#### TASK ITEM:
In the data below, find the line containing "The image size is (1145, 1064)."; transcribe it and each line after it exactly, through the last, skipping pictures.

#### DATA FOR PROCESSING:
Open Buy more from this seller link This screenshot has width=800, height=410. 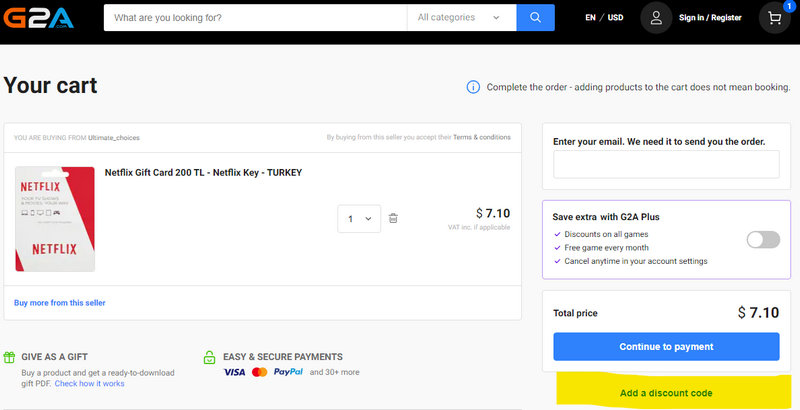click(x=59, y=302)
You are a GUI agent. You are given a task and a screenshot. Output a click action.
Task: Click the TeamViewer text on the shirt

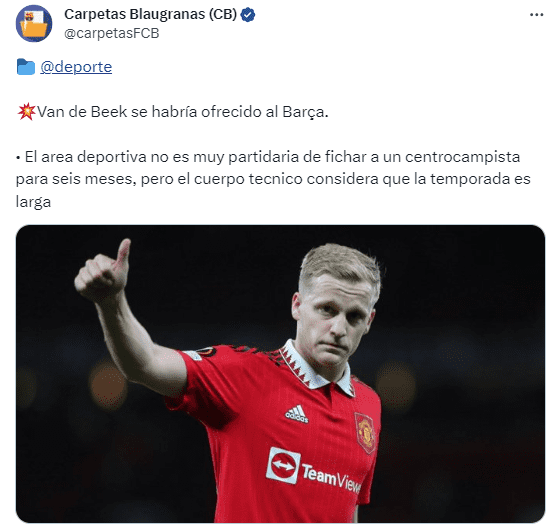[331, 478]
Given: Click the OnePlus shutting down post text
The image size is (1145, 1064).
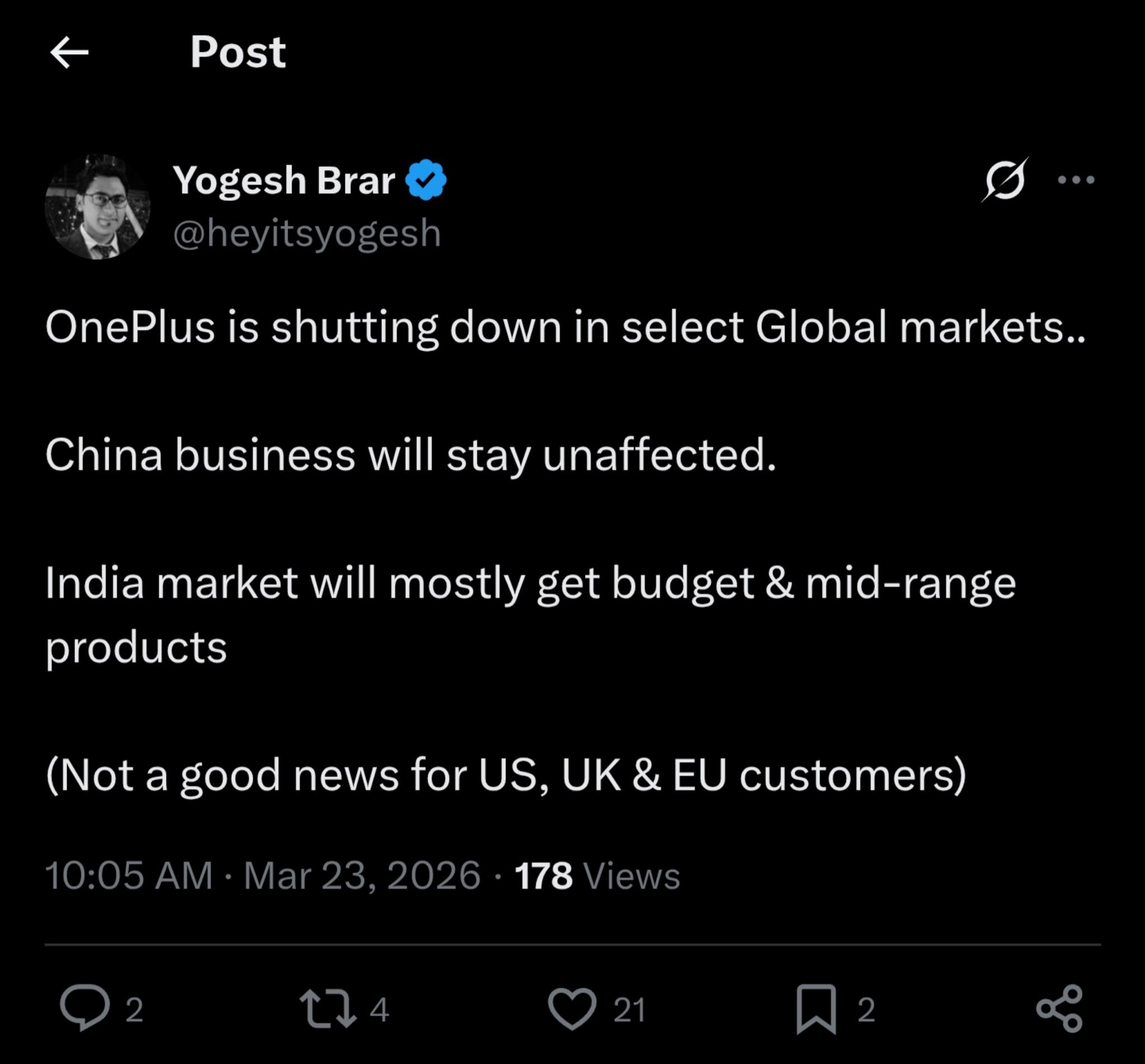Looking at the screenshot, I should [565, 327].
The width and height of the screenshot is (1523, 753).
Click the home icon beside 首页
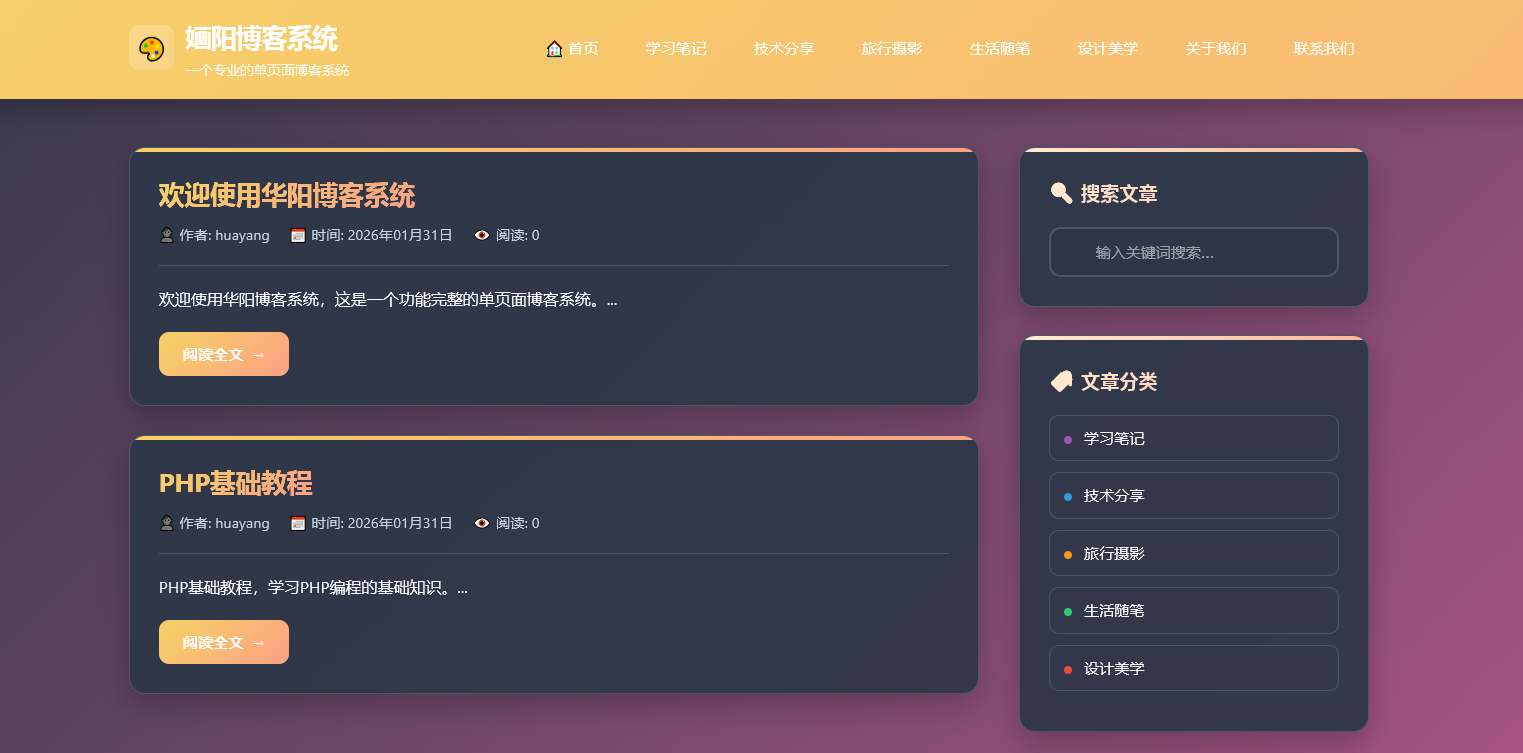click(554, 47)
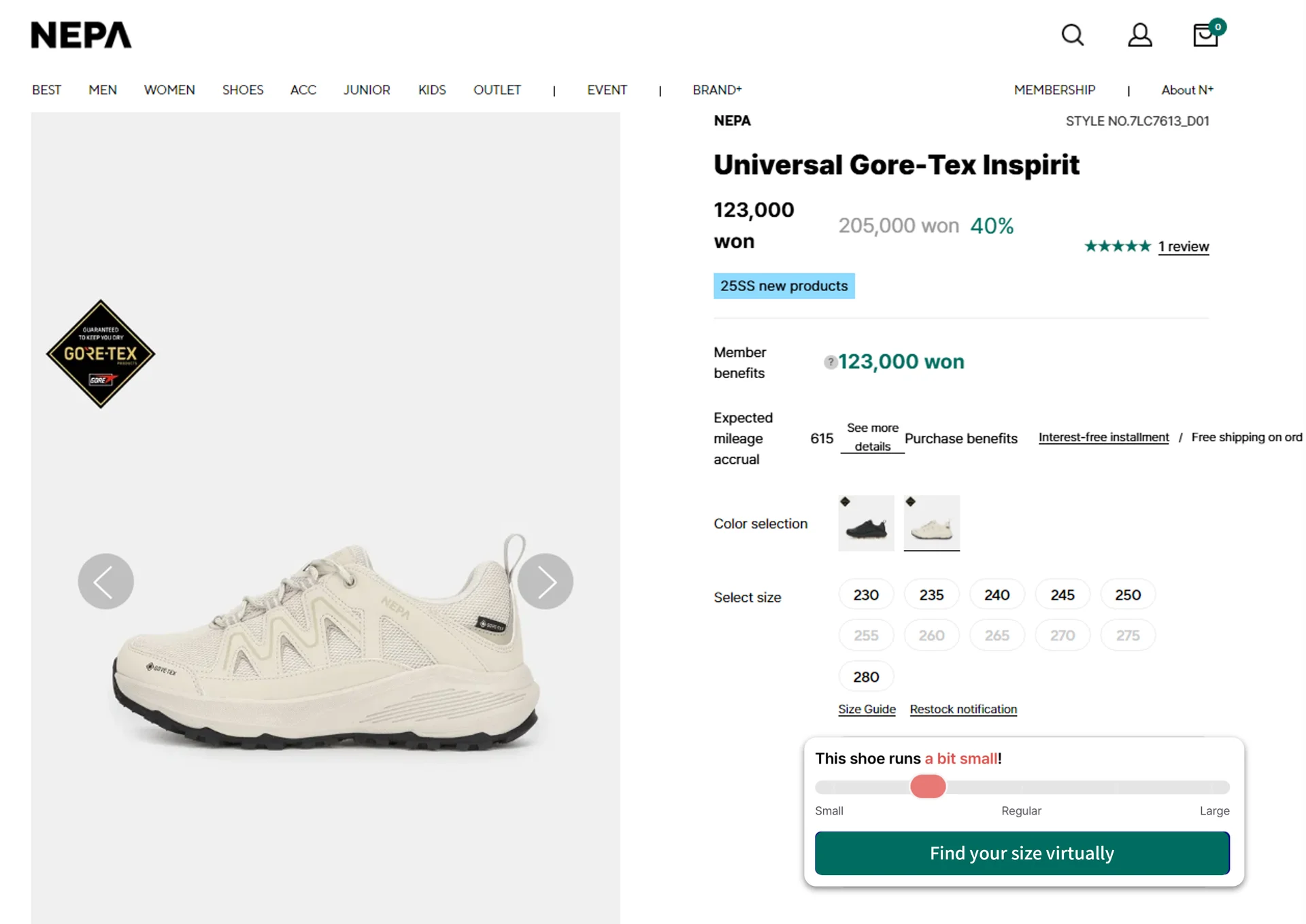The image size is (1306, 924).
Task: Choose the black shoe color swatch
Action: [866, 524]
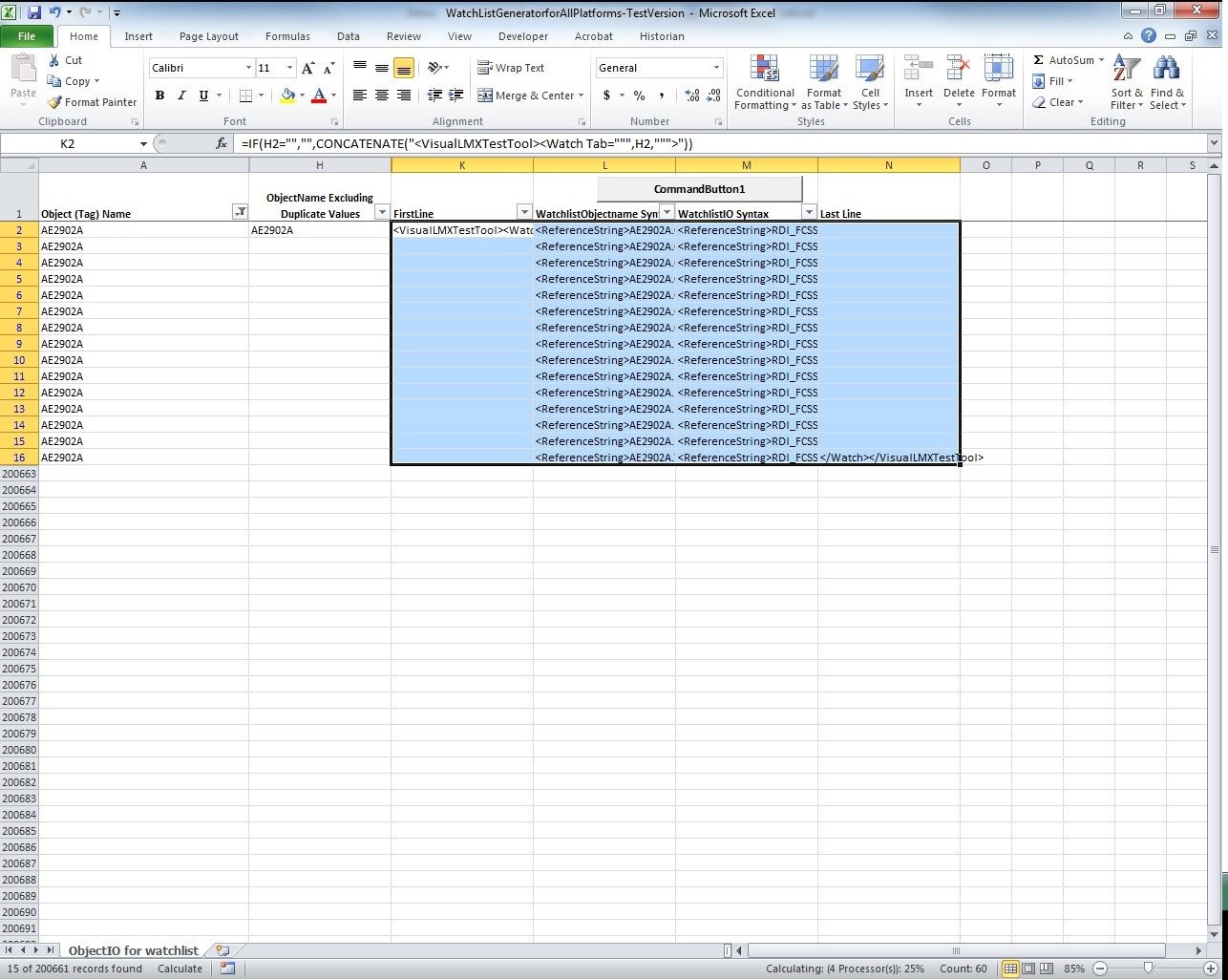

#### REPLY TO THE EXERCISE:
The image size is (1145, 1064).
Looking at the screenshot, I should [565, 327].
The width and height of the screenshot is (1523, 753).
Click the home icon beside 首页
click(554, 47)
The image size is (1306, 924).
Task: Choose the black shoe color swatch
Action: [866, 524]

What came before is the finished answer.